(Stored data)
+++
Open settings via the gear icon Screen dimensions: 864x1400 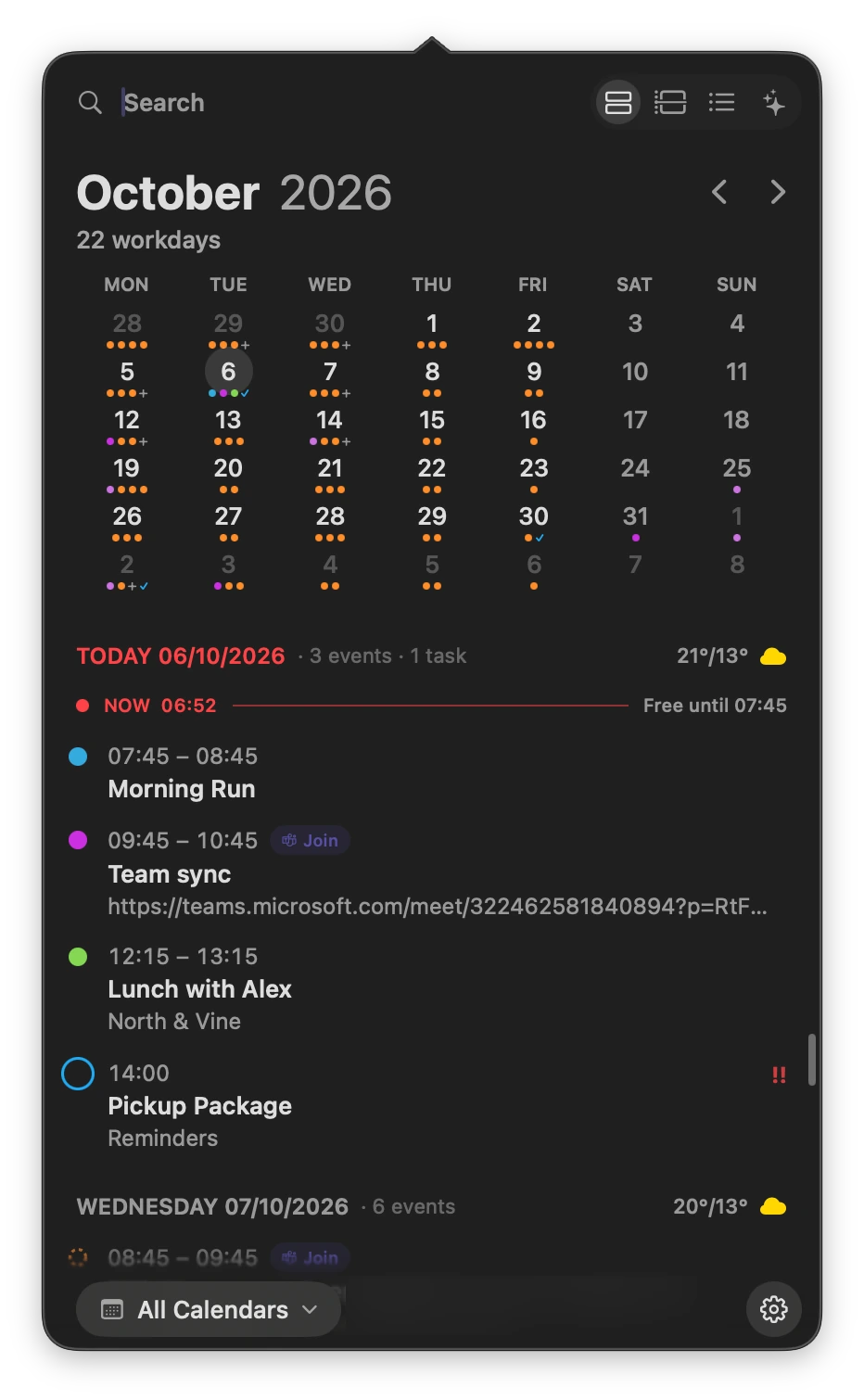tap(774, 1308)
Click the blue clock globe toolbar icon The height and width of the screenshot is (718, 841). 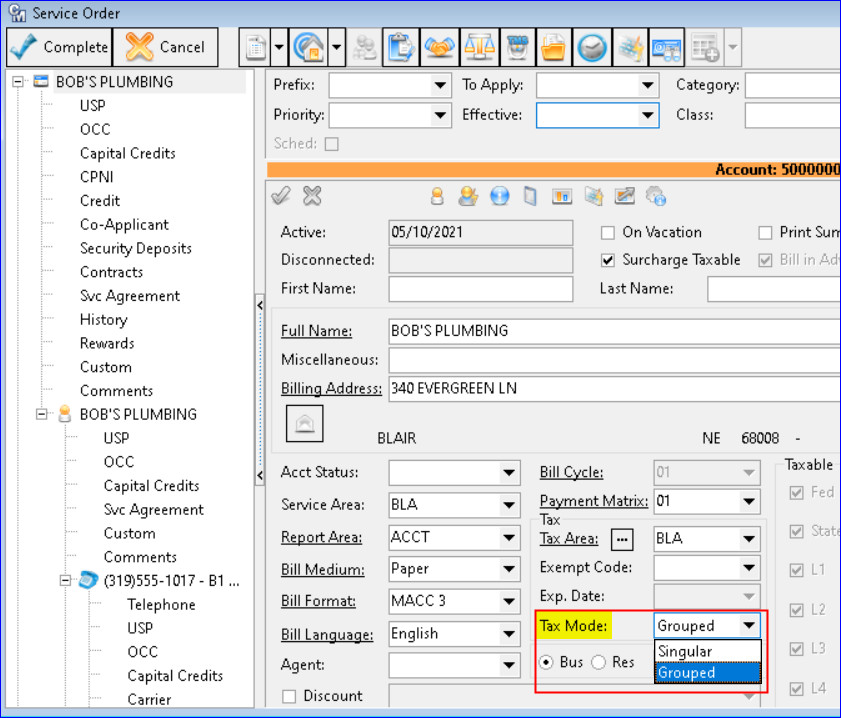(593, 47)
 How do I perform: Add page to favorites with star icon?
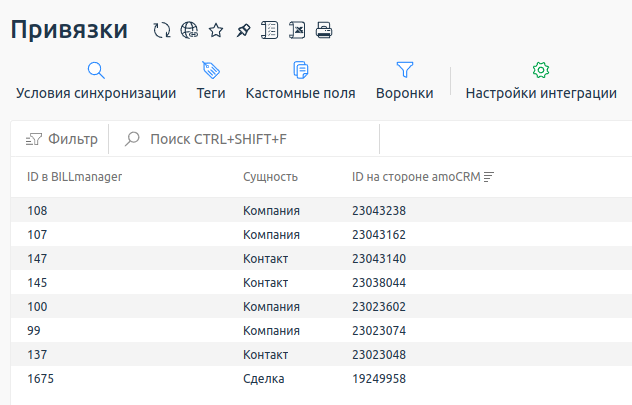216,31
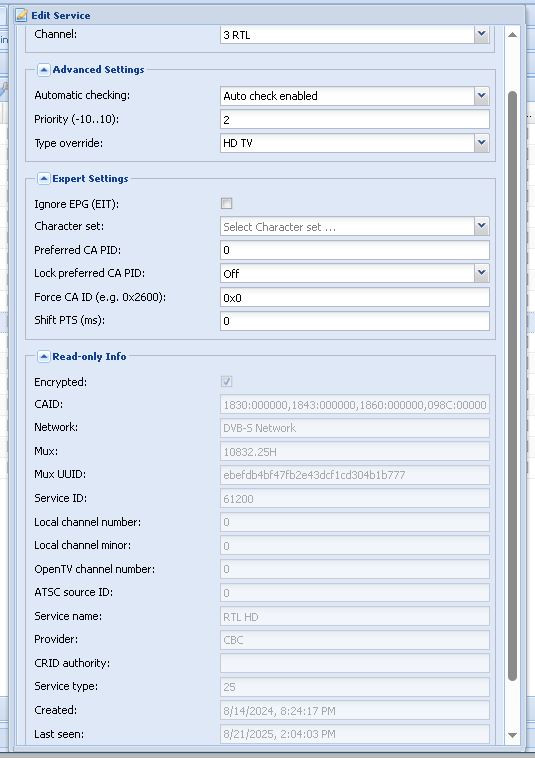The height and width of the screenshot is (758, 535).
Task: Collapse the Advanced Settings section
Action: [43, 70]
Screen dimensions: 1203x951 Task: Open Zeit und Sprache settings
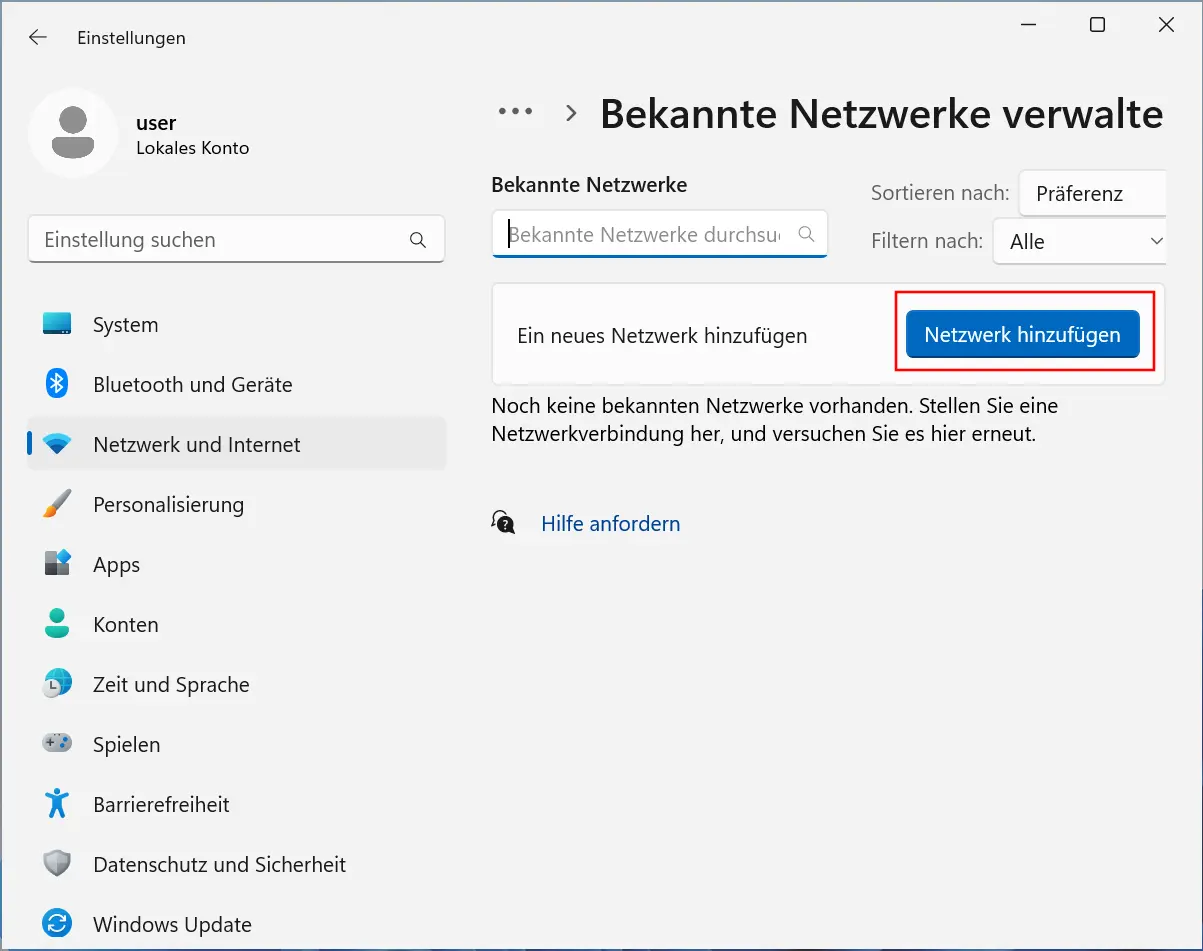click(171, 685)
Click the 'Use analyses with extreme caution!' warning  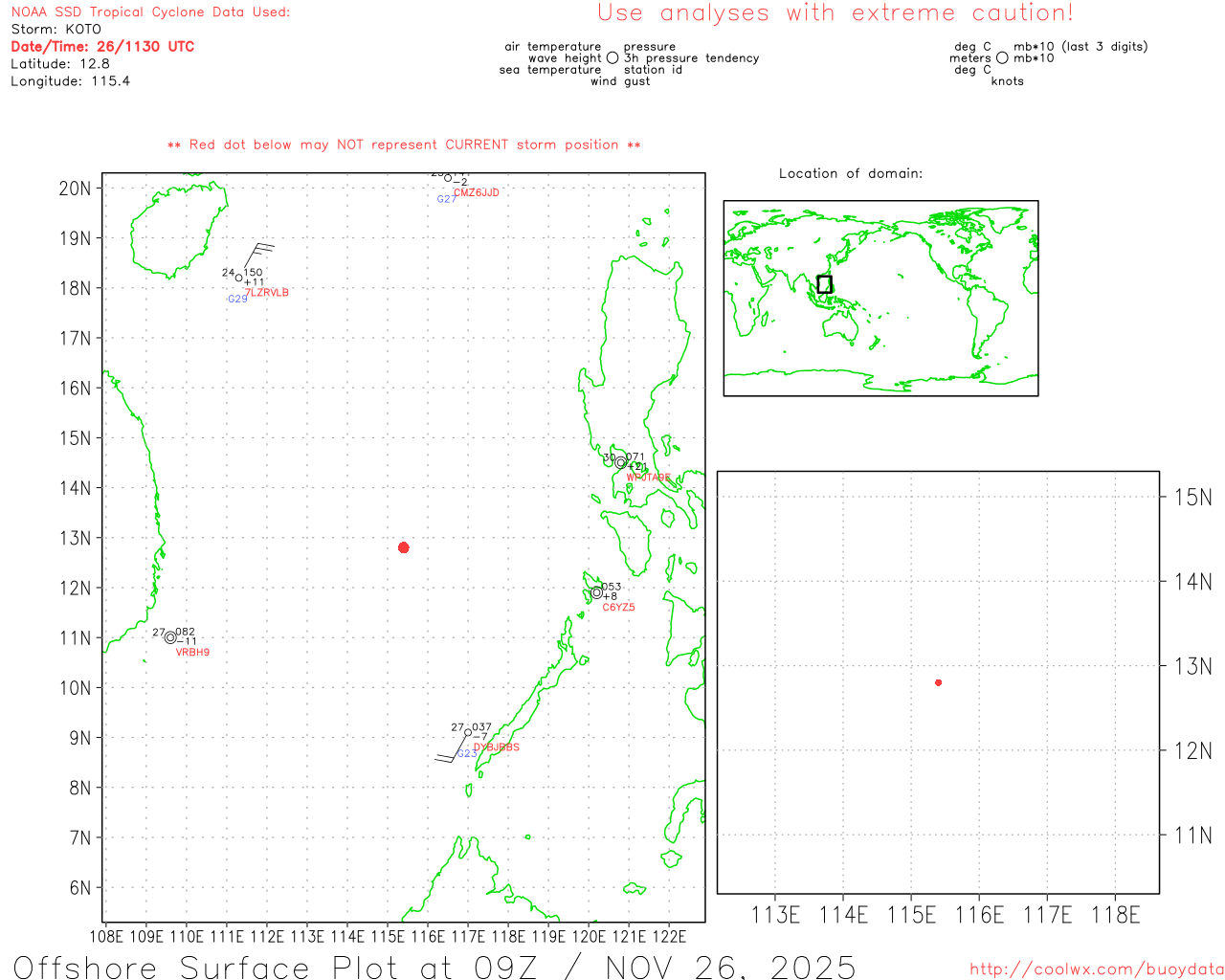835,13
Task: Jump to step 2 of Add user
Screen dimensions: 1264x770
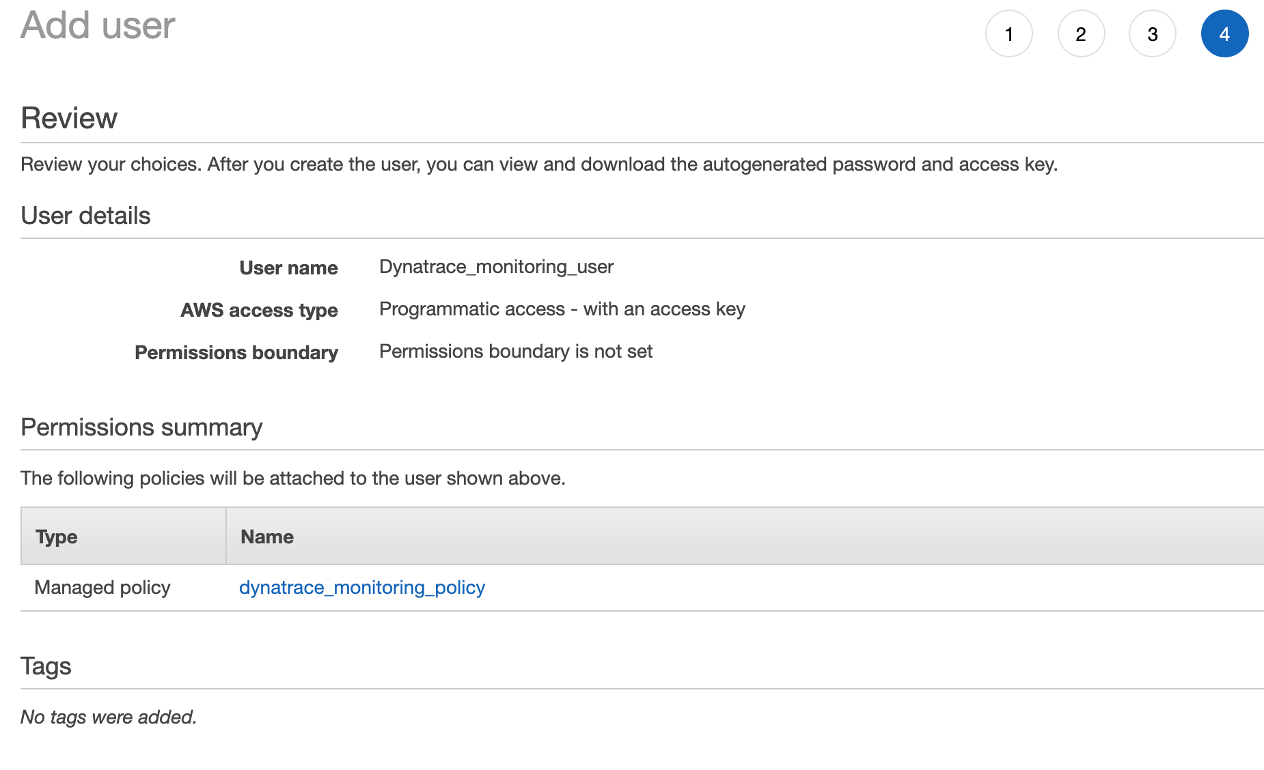Action: point(1081,34)
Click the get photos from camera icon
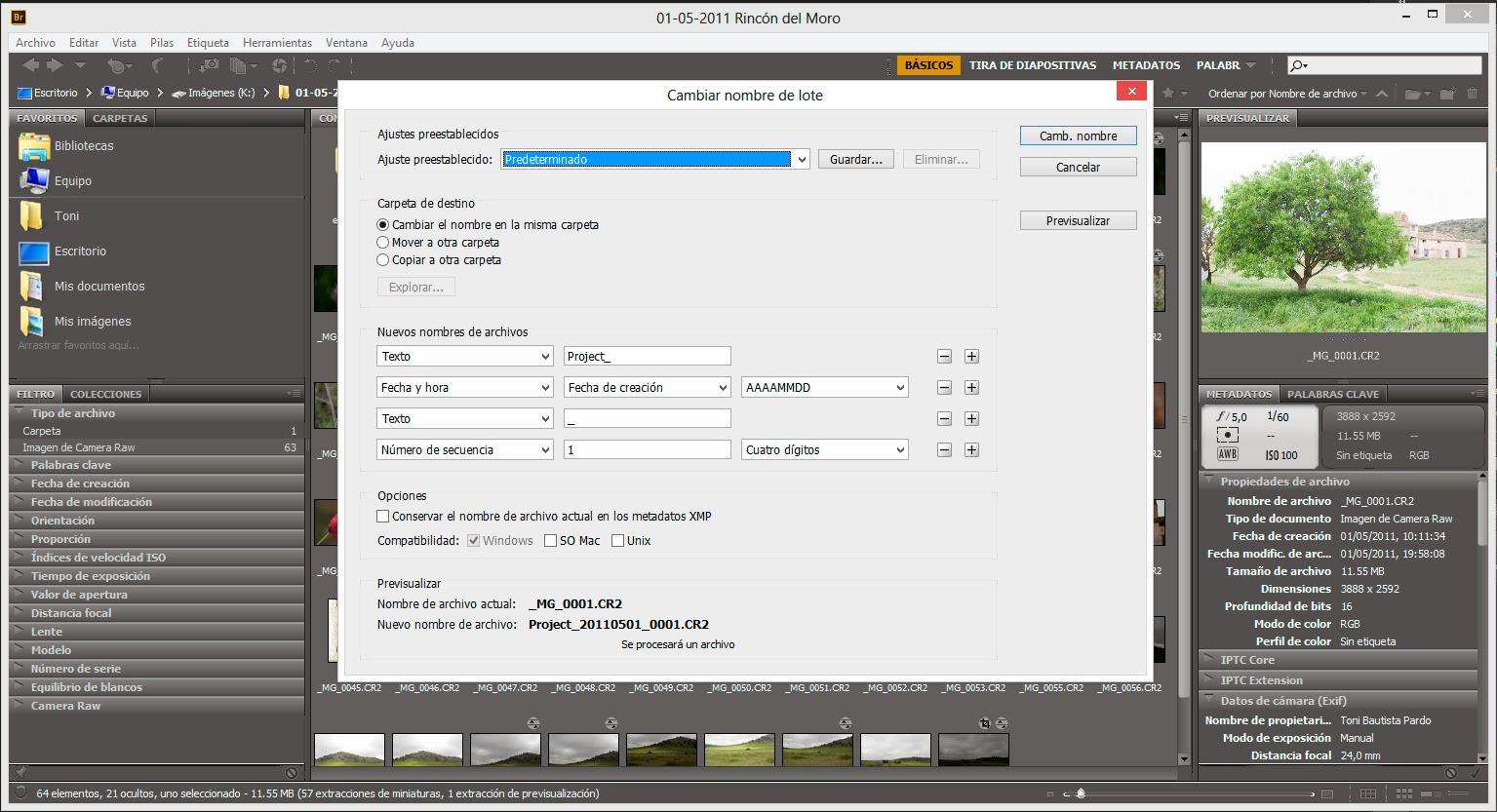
+++
Without any pictures, please write out the lines from the one containing "Task: Jump to step 2 of Add user" through the final line of the data, exactly and inclusive of both ends.

» Final answer
Task: Jump to step 2 of Add user
Screen dimensions: 1264x770
Action: point(1081,34)
Click the get photos from camera icon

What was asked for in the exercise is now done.